Ela justifica sua recomendação afirmando que as crianças têm de aprender a lidar com o tédio. “O tédio é bom para as crianças criarem coisas”. Diz ainda que os pais costumam achar que precisam entreter os filhos. “Não tem que entreter filhos, não. Deixa as crianças inventarem as brincadeiras”. 

Como utilizar o mundo digital a favor?

Esta outra pergunta vinda da plateia é respondida por Rodrigo. Segundo ele, ao respeitar a idade mínima de acesso das crianças, a questão da qualidade é mais importante do que o tempo de exposição à tela. “Há um poder grande na internet para repertórios identitários. Um menino ou menina trans que são espancados e assassinados em praça, na internet pode encontrar um espaço possível de sentir bem e entre pares”, exemplifica. 

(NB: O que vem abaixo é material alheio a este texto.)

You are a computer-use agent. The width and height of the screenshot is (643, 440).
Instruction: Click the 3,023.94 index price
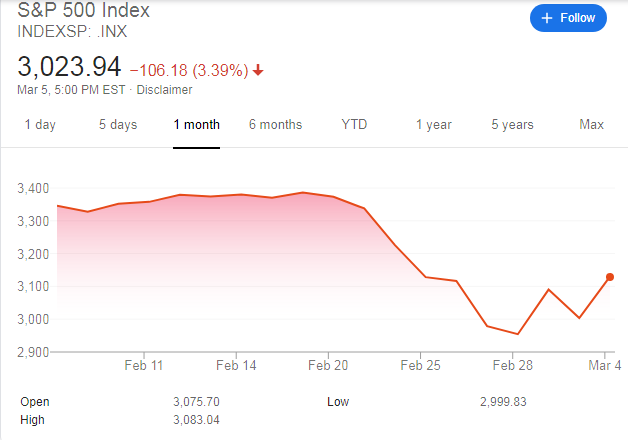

Para encerrar, Rodrigo é categórico ao afirmar que a interação on-line jamais pode ser observada na lógica da substituição da vida off-line. “Podemos assumir o controle das políticas públicas para que elas fiquem a favor da infância e dos direitos humanos”, finaliza. 

Como denunciar violações de direitos das crianças na internet
Com procedimentos efetivos e transparentes, a SaferNet Brasil oferece um serviço de recebimento de denúncias anônimas de crimes e violações contra os direitos humanos na internet, o que inclui imagens, vídeos, textos, músicas ou qualquer outro tipo de material.